The Democratic Republic of Congo, Rwanda and neighbouring states called on Thursday for the creation of an international military force to eliminate armed rebels in the DRC’s turbulent east. Their agreement, signed on the sidelines of an African Union summit in Addis Ababa, proposes an internationally-backed military response to an offensive by rebels in the DRC’s North Kivu province, a political and ethnic tinderbox.

The document was signed by the foreign ministers of nearly a dozen states of the Great Lakes region, including the DRC and Rwanda, and condemned recent advances by the Tutsi-led M23 rebel movement and a rebellion by predominantly Hutu fighters of the FDLR insurgent group in North and South Kivu. It was not immediately clear in the text, to be presented to African heads of state at the Addis summit, where the troops would come from to establish the “neutral international force” that would take on the Congolese rebel groups.

U.N. and Congolese army helicopters used rockets and machinegun fire Thursday to pound rebel positions in the villages of Rumangabo and Bukima, U.N. officials and witnesses said. The United Nations has a large peacekeeping mission in the Congo but has often been hard pressed to halt fighting. An Indian peacekeeper was killed last week during clashes.

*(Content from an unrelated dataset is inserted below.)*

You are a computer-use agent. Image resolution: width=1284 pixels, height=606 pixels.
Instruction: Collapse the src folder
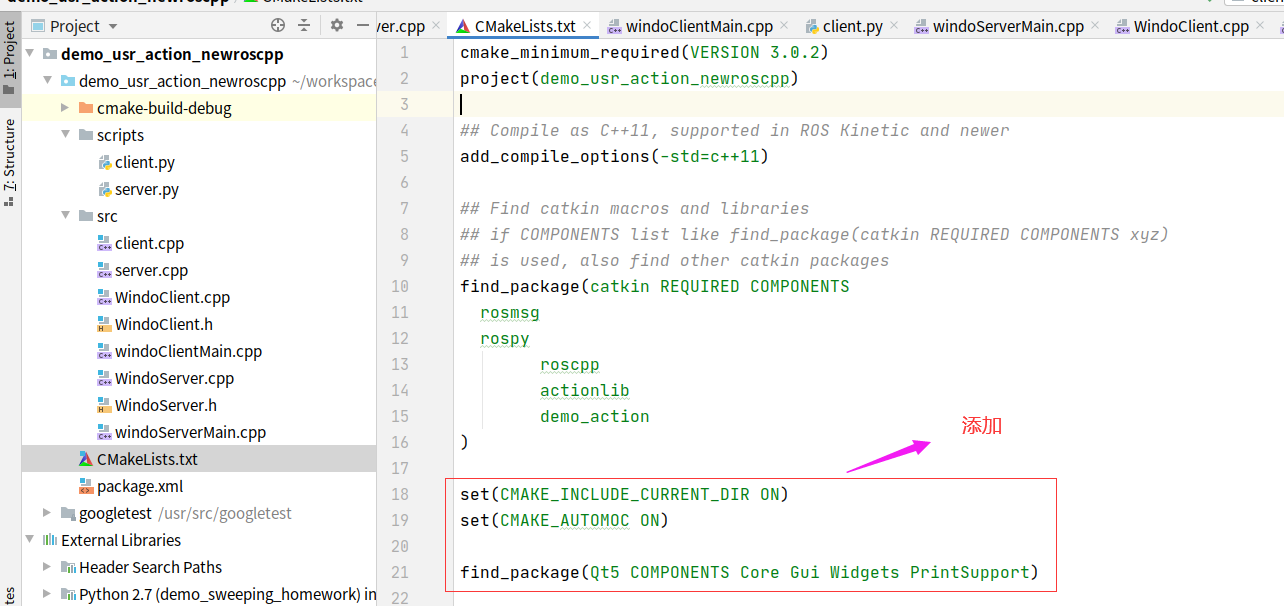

The DRC’s government, whose army has retreated in disarray before the advancing M23 rebels over the last week, had accused neighbour Rwanda of fomenting and supporting the rebellion, which began as a mutiny by former rebels in the government army. Rwanda strenuously denies supporting the M23, though U.N. investigators have produced evidence to back the allegations that senior Rwandan military officials provided backing for the rebels.

In the document signed on Thursday, the states grouped in the International Conference of the Great Lakes Region proposed working with the AU and the United Nations to create “a neutral international force to eradicate M23, FDLR and all other negative forces in eastern Democratic Republic of Congo”. The document said “no support should be given to any negative forces”.